### Your goal
Copy, in full, each line of the material that holds the word "sidebar".

━━━ Material supplied

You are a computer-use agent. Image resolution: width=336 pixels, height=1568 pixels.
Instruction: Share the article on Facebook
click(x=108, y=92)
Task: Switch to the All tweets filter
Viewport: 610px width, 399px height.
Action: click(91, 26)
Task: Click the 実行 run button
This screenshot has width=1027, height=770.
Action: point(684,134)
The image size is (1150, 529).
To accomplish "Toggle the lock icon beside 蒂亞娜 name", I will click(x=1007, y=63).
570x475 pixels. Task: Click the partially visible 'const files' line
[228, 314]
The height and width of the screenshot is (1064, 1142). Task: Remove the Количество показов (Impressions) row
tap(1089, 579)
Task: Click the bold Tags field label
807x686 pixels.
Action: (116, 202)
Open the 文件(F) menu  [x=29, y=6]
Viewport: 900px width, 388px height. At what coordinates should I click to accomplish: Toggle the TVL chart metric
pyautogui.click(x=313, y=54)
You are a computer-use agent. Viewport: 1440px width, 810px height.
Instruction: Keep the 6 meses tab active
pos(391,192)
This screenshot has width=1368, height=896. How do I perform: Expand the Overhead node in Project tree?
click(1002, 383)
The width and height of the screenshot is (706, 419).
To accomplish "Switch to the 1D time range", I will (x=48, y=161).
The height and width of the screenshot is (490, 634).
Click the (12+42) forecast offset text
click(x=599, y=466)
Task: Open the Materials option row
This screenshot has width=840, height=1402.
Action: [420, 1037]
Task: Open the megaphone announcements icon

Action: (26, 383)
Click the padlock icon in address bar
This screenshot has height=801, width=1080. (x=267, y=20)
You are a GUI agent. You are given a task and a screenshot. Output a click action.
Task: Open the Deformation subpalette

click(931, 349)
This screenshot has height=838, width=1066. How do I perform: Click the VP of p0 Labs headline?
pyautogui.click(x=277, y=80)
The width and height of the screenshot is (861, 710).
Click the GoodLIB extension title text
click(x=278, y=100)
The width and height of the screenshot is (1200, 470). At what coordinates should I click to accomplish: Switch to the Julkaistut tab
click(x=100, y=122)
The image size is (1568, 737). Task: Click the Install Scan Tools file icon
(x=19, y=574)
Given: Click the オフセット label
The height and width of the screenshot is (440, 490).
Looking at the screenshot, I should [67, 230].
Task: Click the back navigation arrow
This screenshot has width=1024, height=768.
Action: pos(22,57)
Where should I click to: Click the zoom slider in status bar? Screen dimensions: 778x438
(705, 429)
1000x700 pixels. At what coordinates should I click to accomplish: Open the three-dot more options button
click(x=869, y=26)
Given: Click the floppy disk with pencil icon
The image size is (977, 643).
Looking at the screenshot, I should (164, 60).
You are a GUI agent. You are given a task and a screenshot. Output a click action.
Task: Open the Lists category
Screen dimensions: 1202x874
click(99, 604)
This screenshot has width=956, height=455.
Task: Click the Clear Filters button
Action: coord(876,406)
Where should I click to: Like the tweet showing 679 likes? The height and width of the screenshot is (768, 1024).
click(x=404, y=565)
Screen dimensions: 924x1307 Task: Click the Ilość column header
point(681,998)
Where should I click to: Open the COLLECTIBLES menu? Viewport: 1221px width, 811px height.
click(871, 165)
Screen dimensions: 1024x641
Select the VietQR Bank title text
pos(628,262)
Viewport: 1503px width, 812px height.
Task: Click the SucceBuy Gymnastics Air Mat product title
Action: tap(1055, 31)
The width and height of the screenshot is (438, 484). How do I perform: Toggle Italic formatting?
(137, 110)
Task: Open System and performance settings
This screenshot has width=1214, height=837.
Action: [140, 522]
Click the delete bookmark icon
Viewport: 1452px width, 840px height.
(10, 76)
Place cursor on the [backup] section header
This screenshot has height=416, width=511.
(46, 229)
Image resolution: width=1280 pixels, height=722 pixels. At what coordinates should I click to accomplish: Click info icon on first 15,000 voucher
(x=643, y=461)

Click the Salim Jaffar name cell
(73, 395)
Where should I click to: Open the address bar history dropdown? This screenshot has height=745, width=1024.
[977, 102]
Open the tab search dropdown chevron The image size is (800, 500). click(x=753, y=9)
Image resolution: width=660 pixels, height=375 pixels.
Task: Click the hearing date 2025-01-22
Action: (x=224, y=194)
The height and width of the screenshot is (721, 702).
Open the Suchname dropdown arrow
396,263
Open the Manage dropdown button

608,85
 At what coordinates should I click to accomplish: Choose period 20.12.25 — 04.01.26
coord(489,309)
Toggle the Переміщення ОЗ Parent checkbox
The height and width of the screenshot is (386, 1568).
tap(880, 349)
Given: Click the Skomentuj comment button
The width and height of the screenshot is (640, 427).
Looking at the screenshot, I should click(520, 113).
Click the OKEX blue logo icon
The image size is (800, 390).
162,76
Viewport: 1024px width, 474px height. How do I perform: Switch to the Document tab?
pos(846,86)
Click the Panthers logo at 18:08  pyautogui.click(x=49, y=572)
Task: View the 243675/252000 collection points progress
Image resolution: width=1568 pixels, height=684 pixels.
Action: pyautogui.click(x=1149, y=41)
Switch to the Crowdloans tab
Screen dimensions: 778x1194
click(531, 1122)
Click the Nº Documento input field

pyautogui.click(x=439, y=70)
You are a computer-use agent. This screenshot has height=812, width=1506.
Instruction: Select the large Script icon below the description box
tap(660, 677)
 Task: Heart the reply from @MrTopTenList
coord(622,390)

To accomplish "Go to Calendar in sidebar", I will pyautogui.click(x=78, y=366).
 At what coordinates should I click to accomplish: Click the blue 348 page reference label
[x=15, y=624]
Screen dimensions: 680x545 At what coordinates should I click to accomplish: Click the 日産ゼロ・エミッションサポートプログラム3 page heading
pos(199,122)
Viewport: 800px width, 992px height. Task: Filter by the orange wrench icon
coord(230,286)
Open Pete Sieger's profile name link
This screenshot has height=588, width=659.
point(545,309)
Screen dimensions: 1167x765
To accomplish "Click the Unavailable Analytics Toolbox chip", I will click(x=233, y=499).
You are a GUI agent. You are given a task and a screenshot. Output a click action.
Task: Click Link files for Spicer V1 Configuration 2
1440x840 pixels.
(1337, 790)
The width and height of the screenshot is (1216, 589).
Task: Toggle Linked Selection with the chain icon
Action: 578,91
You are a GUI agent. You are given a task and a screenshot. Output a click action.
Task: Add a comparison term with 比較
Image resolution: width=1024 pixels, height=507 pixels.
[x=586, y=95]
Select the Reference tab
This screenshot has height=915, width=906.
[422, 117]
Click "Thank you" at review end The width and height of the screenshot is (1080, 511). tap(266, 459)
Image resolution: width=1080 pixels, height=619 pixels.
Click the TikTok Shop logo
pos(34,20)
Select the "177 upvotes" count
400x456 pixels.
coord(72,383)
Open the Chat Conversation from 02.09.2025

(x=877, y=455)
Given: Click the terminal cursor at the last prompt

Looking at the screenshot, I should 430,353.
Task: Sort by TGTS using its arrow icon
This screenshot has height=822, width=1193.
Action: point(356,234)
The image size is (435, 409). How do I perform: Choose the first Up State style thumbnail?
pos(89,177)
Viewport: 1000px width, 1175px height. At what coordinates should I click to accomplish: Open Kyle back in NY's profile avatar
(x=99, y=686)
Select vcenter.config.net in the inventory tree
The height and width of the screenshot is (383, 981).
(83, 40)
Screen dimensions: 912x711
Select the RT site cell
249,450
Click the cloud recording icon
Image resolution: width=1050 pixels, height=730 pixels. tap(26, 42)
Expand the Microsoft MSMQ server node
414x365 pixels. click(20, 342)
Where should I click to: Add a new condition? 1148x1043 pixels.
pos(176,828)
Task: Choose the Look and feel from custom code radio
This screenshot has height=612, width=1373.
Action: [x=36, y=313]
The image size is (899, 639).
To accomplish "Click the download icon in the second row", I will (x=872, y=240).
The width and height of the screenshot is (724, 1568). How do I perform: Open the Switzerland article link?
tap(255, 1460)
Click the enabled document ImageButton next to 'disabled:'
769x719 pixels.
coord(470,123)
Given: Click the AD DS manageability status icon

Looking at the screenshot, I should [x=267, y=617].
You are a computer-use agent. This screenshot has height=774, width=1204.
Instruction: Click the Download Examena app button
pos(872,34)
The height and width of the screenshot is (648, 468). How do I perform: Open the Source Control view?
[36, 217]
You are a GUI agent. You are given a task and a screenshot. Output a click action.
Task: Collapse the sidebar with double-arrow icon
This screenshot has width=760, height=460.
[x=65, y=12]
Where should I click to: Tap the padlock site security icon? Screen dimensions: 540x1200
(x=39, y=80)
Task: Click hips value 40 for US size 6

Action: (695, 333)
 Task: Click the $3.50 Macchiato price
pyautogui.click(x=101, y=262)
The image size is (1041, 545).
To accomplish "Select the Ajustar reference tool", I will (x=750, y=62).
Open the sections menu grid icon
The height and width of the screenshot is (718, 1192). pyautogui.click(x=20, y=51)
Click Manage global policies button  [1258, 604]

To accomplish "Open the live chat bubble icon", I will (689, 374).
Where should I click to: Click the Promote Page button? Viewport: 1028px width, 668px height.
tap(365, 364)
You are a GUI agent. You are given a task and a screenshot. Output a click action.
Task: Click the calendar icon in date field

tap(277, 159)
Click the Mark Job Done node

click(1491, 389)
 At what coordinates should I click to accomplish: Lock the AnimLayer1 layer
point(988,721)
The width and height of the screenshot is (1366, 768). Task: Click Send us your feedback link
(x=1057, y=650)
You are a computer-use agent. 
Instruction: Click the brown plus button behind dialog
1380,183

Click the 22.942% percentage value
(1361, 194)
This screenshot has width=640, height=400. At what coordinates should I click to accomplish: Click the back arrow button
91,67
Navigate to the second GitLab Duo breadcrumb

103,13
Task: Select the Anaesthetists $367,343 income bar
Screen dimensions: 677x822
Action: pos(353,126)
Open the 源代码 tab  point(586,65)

━━━━━━

### Answer below
To accomplish "Go to Calendar in sidebar", I will pyautogui.click(x=78, y=366).
Task: Collapse the sidebar with double-arrow icon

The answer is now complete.